Istruzioni -
A – Elenca tutti i neologismi che il testo sulla matrifobia propone o ipotizza per indicare l'odio verso le madri.
B – Trascrivi parola per parola il brano del testo sulla matrifobia che comincia con «Ritengo di proporre» e prosegue fino a «più dilagante misoginia.».
C – Prosegui il testo sulla matrifobia a partire dal punto in cui si interrompe.

Ritengo di proporre il termine ‘matrifobia‘ per indicare l’atteggiamento di singoli e gruppi, anche istituzionali, di odio verso la donna-madre, che si aggiunge alla sempre più dilagante misoginia.
Odio verso le madri, discriminazione psico-sociale, ma anche giudiziaria, che vede le madri sempre più discriminate nelle vicende del diritto di famiglia, additate come malevoli, manipolatrici, alienanti, ritenute pre-giudizialmente incapaci sul piano genitoriale pure quando la realtà, e cioè la crescita e lo sviluppo armonico dei figli, dimostra esattamente il contrario.

Una latinista interpellata per un parere ci ha fornito la seguente risposta: «Trattandosi di un neologismo, le alternative sono tante e tutte meritevoli di attenzione, ma l’opzione matrifobia (o madrifobia) sembra la più promettente in termini di ricezione e sopravvivenza. In merito all’ipotesi di un neologismo alternativo, di derivazione greca, volto a esprimere un sentimento di odio più rimarcato, sul modello di forme cristallizzate come “misantropia” e “misoginia” (“misomatria”? “misometria”?, termini meno immediati) sarebbe interessante formulare il quesito all’Accademia della Crusca».

È in atto un attacco alla donna in quanto madre; ovvero datrice/donatrice di vita. E c’è molto in questa matrifobia – odio contro le madri – del rapporto non risolto con la propria madre, reale o fantasmatica; sia da parte di uomini sia da parte di donne. E più di recente, e questa è la novità, l’odio contro la donna madre vede aggregarsi i più feroci misogini con il variegato mondo dei confusi sul proprio genere, anche esponenti del mondo LGBT, pro-GPA, pro-prostituzione, ecc.; espressione di un vero e proprio istinto di morte. Può l’umanità sopravvivere se si sopprimono, sia pure figuratamente, le madri?

E non è un luogo comune il richiamo all’eros/thanatos di Freud. Cioè la pulsione di morte che cerca di sopraffare la pulsione di vita.

… Venere datrice di vita, che sotto i corsi celesti degli astri dovunque avvivi della tua presenza …” (Lucrezio).

Questo viene invidiato alla donna madre.

Dati memorizzati -
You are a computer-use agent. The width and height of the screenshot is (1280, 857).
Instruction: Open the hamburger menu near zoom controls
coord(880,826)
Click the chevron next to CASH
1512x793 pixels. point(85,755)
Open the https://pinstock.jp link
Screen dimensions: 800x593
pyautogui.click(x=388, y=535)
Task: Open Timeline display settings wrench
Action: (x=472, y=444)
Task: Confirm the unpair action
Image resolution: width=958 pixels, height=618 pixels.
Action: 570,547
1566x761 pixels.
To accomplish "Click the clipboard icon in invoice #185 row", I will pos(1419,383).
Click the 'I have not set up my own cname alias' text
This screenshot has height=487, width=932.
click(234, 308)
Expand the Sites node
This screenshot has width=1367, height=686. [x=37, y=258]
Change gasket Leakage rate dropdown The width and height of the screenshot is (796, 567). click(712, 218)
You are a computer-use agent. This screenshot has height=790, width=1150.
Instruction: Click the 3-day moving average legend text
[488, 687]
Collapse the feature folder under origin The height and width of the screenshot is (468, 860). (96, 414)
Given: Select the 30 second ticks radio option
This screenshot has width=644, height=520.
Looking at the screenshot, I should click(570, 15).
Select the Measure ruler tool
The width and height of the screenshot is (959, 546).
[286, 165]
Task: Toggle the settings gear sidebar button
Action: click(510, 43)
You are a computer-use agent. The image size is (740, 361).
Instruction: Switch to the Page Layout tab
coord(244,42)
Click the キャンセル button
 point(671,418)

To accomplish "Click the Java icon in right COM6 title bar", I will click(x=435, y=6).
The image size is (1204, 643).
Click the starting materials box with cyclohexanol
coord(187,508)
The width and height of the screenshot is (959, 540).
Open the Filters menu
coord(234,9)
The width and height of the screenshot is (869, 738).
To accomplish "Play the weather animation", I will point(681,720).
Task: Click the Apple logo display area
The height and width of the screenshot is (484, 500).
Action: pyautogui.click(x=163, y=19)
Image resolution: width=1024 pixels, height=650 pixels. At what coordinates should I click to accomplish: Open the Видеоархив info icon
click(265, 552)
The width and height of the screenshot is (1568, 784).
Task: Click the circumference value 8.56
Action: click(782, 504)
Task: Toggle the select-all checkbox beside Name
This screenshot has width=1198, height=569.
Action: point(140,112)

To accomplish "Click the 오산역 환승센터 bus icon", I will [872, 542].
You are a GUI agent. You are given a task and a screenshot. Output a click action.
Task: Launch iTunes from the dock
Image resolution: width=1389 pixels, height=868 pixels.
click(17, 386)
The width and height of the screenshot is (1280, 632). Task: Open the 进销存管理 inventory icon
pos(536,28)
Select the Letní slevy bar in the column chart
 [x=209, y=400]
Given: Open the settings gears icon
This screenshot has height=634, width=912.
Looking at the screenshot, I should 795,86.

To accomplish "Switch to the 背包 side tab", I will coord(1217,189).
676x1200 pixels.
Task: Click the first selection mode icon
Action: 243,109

Esiti dei compiti -
A –
- matrifobia
- madrifobia
- misomatria
- misometria

B –
Ritengo di proporre il termine ‘matrifobia‘ per indicare l’atteggiamento di singoli e gruppi, anche istituzionali, di odio verso la donna-madre, che si aggiunge alla sempre più dilagante misoginia.

C –
E se si parla di invidia non si può non chiamare in causa Melanie Klein, psicanalista austriaca allieva di Sándor Ferenczi e di Karl Abraham che con maggiore competenza di Freud ha esplorato le primissime fasi dello sviluppo infantile e descritto il potere distruttivo dell’invidia irrisolta. La Klein collega questa pulsione alla posizione schizo-paranoide del bambino. Nel suo testo “Invidia e gratitudine” la Klein scrive: “L’invidia è un sentimento di rabbia perché un’altra persona possiede qualcosa che desideriamo e ne gode … l’invidioso soffre della gioia altrui e si sente a suo agio soltanto vedendo gli altri soffrire“.


Secondo Hanna Segal, psicanalista inglese di origine polacca, allieva della Klein, l’invidia “può essere considerata come la più precoce esternalizzazione diretta dell’istinto di morte“.

Praticamente, la società occidentale sta regredendo alla posizione schizo-paranoide del bambino nei suoi primi mesi di vita. E l’istinto di morte sta prevalendo sull’istinto di vita.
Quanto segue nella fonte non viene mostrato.